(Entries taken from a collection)
▶

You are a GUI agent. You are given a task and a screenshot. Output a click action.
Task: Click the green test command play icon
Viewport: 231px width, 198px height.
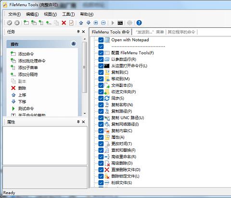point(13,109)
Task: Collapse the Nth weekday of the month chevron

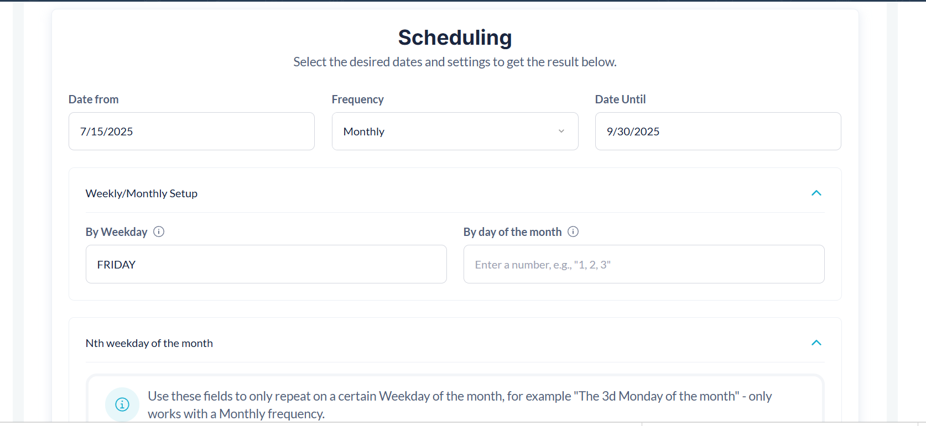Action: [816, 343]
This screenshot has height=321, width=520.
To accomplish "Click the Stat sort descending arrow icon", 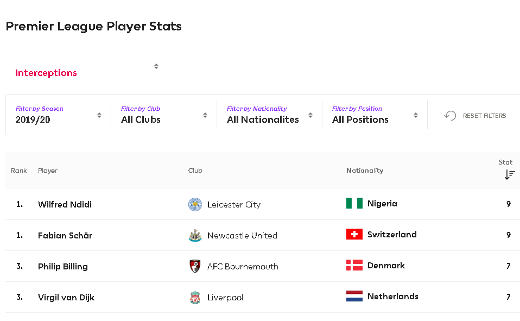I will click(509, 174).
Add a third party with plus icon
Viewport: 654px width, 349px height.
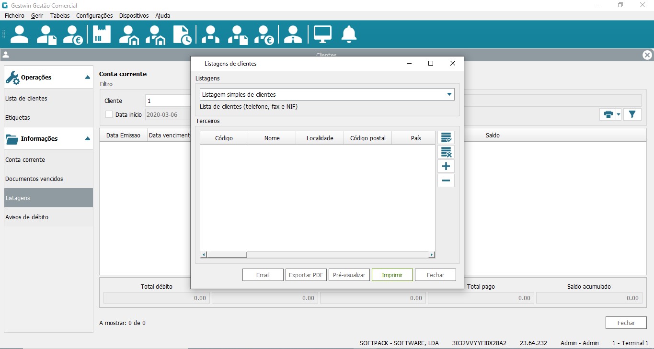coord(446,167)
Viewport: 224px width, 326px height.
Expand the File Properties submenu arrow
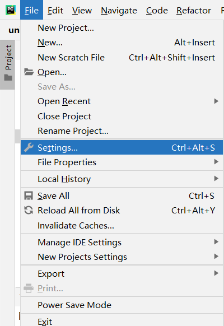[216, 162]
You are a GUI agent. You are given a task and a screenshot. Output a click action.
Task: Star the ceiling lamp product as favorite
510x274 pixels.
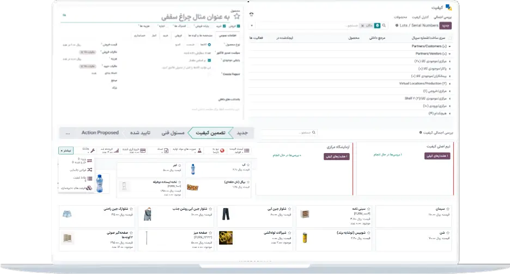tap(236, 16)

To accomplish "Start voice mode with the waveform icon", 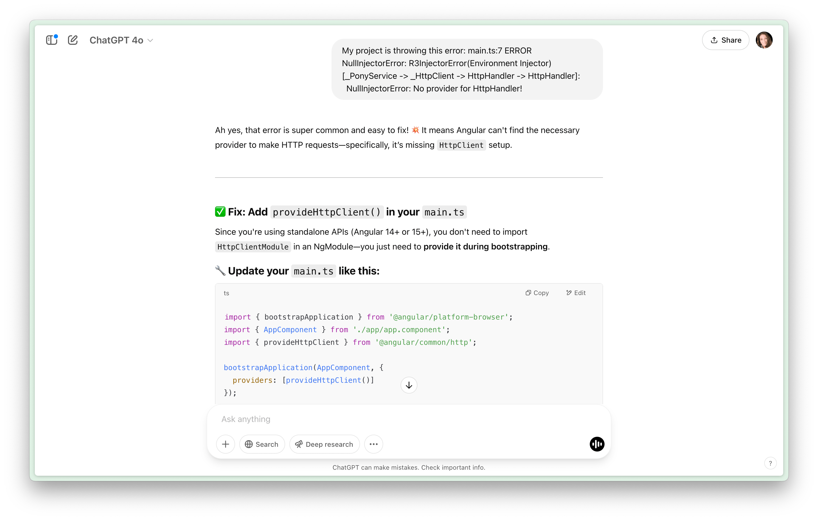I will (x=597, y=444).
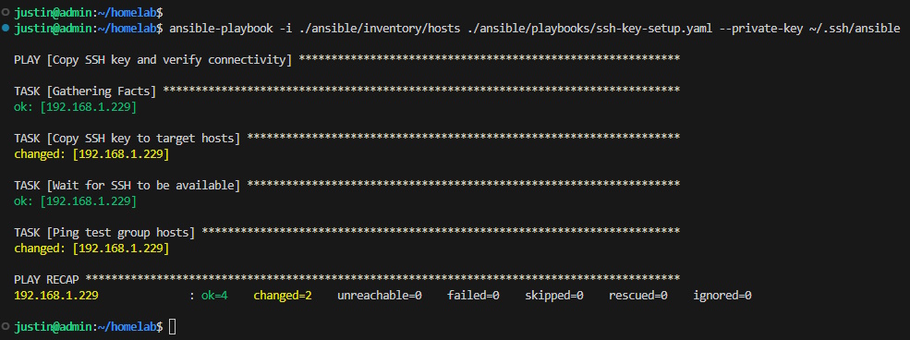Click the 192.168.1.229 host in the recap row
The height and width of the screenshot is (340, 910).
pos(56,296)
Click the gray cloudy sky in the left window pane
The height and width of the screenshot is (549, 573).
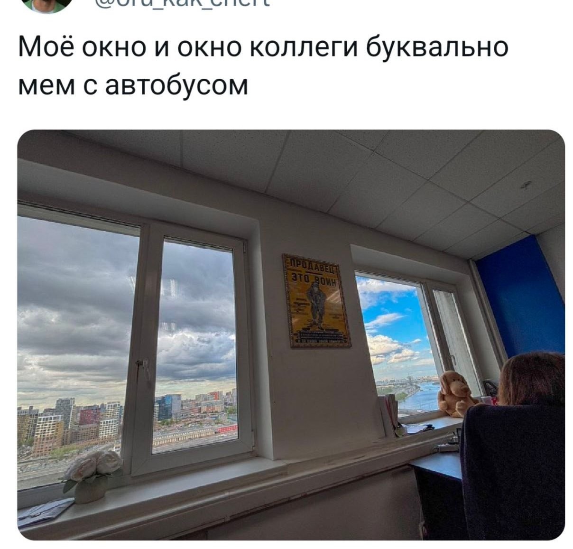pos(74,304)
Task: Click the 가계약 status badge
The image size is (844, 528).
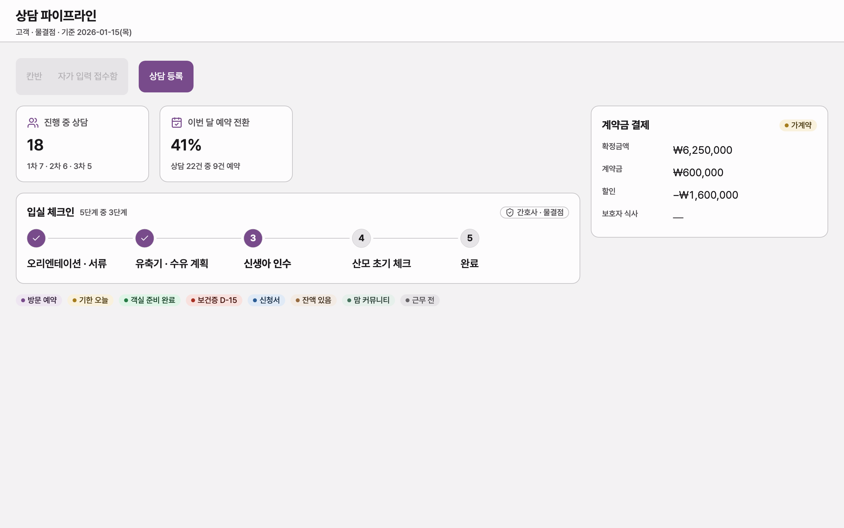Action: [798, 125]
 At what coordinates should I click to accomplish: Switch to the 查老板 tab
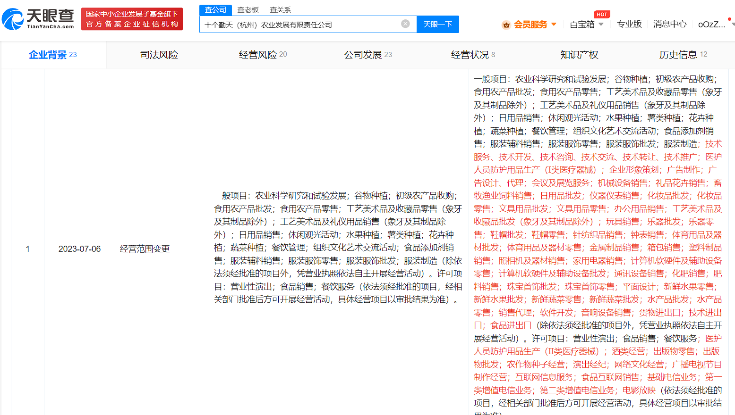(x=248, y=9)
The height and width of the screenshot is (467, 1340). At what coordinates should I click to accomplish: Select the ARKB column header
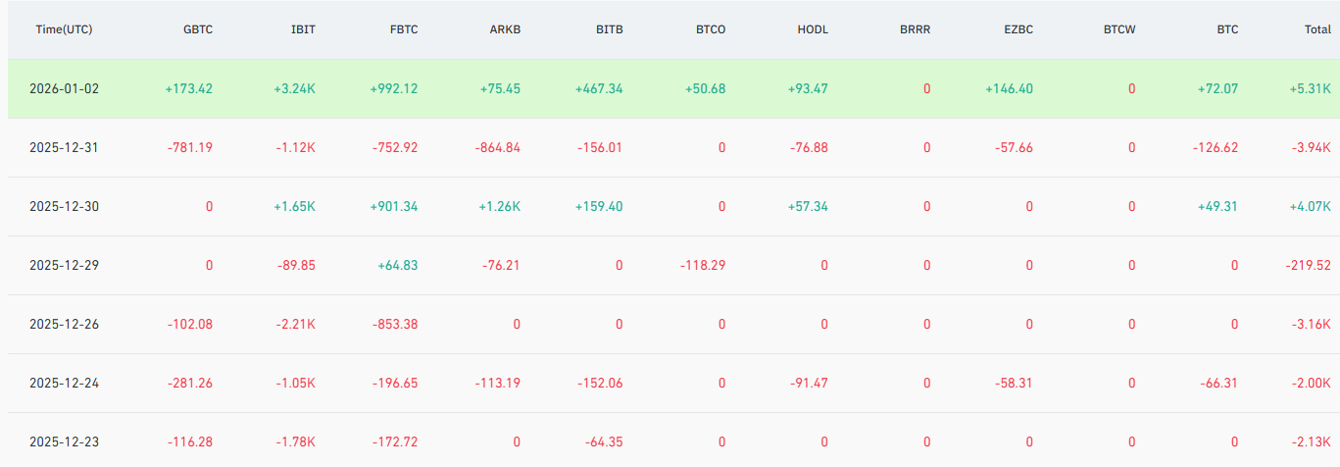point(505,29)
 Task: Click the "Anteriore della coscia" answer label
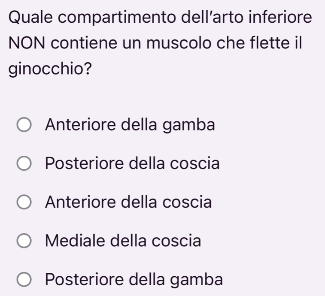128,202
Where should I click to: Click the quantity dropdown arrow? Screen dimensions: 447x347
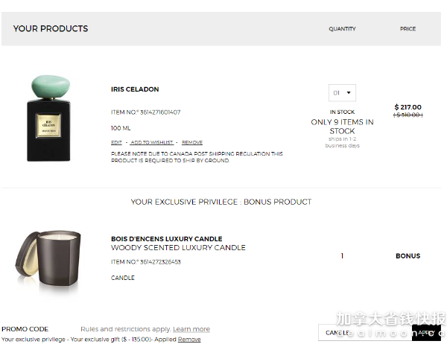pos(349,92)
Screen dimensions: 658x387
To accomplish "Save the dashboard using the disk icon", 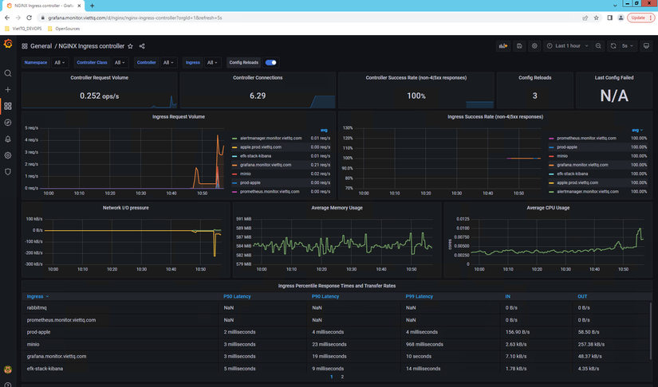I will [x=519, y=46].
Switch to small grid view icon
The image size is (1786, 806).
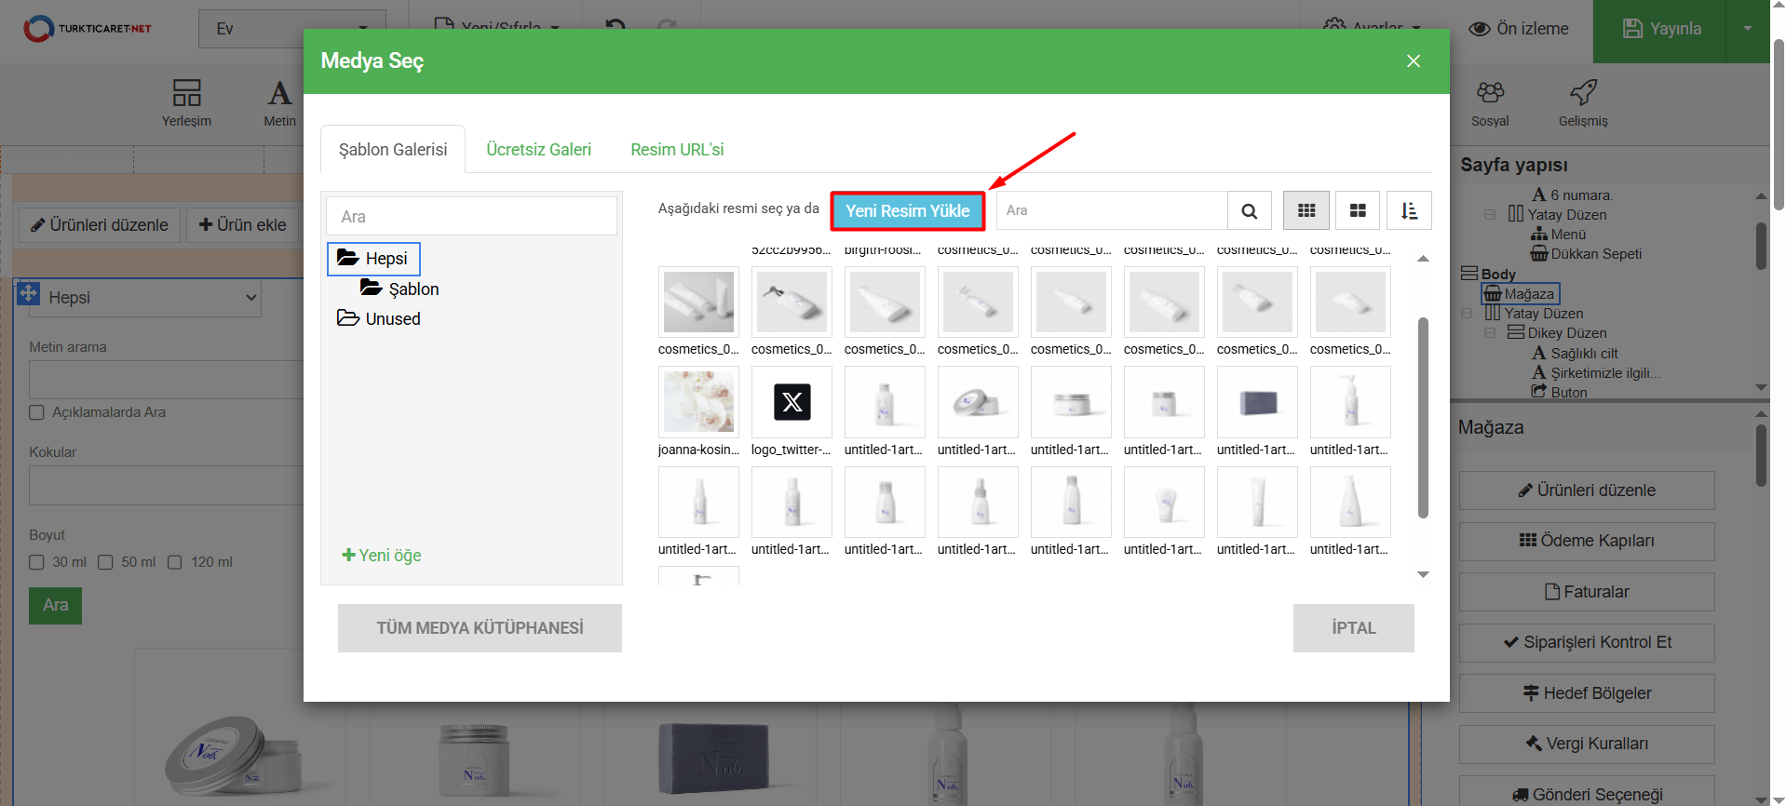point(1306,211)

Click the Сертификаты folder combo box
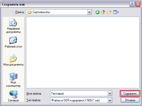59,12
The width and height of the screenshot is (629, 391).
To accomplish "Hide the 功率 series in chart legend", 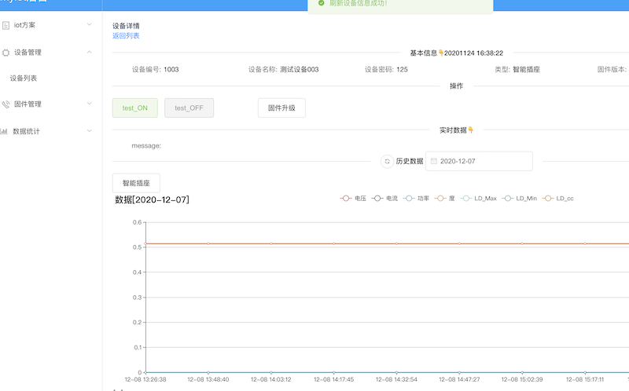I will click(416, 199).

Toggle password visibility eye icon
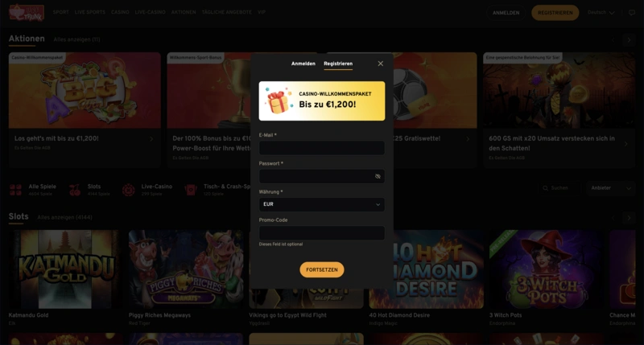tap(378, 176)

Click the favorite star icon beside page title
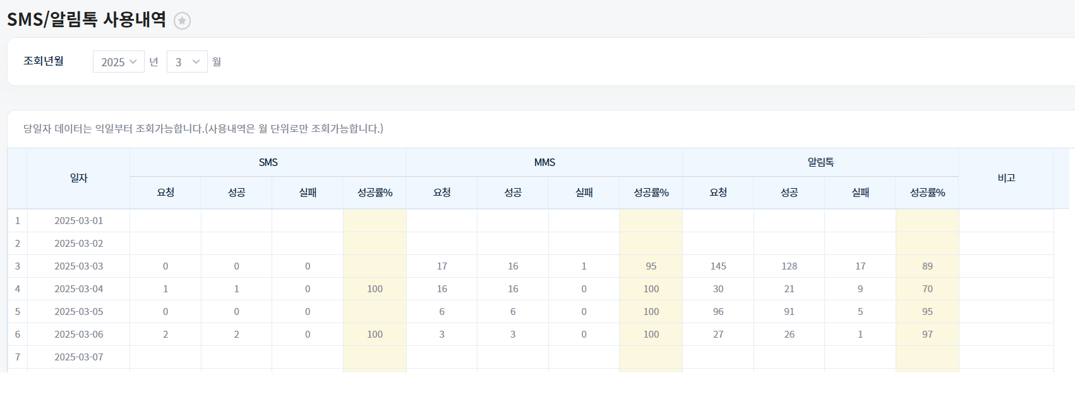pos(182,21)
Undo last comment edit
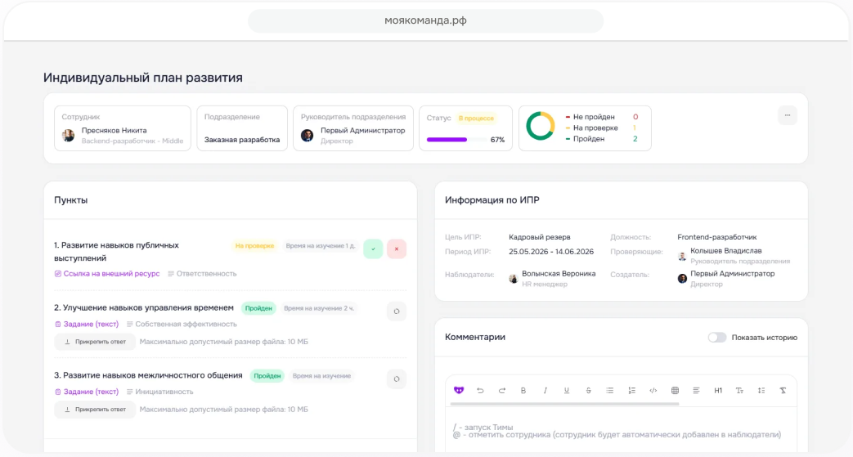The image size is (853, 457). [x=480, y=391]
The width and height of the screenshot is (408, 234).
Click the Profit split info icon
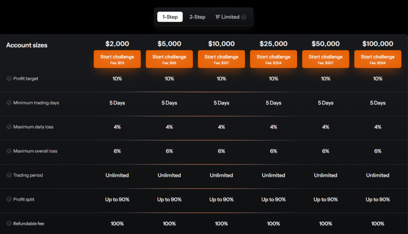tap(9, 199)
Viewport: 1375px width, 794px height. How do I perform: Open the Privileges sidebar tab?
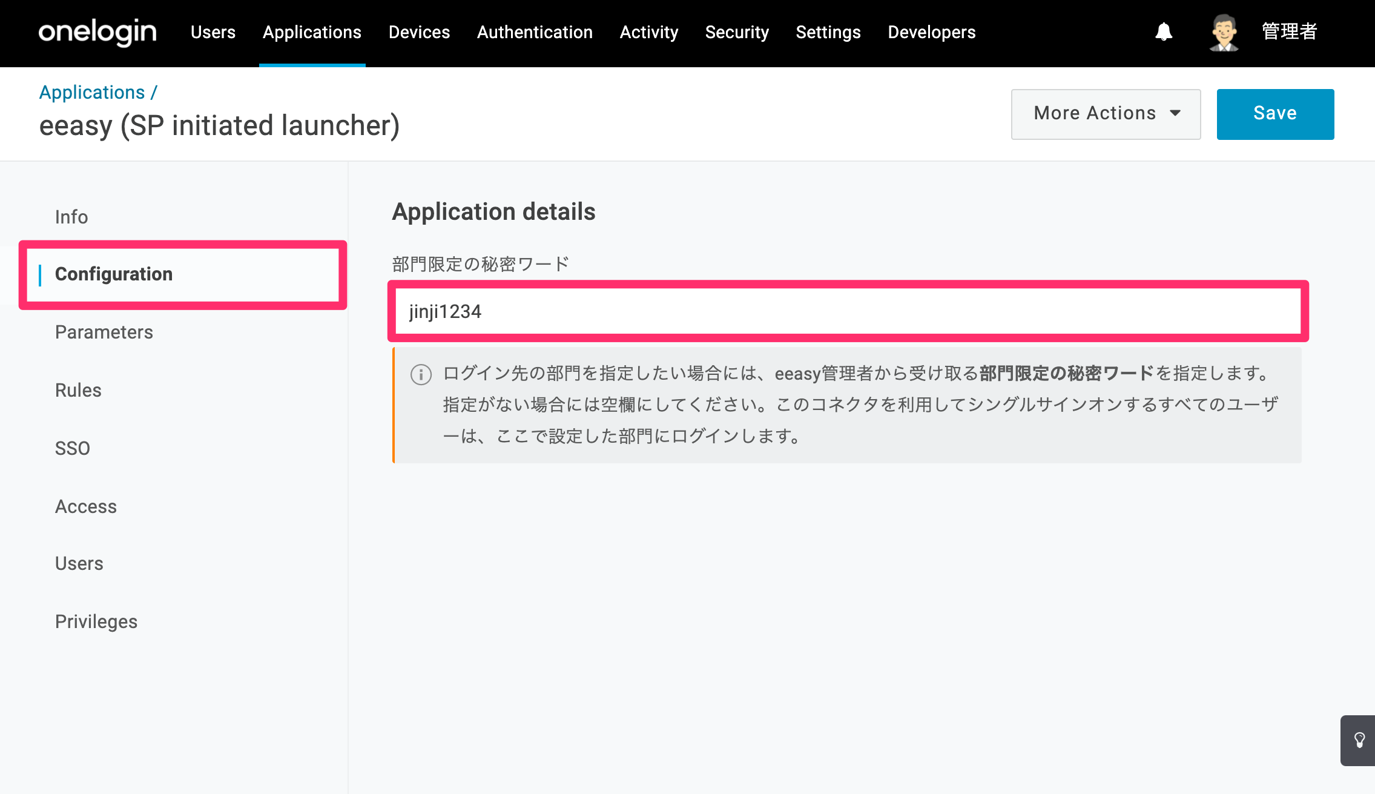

◀

*ABOUT THIS EXERCISE*
The copy must start at the line containing "Undo last comment edit" and end at the last line of the data, matching each line exactly. It must hold no pictures.

*EXPECTED ANSWER*
Undo last comment edit
The image size is (853, 457). [x=480, y=391]
The width and height of the screenshot is (408, 234).
Click the Profit split info icon
tap(9, 199)
Viewport: 1375px width, 794px height. How do I perform: Open the Privileges sidebar tab?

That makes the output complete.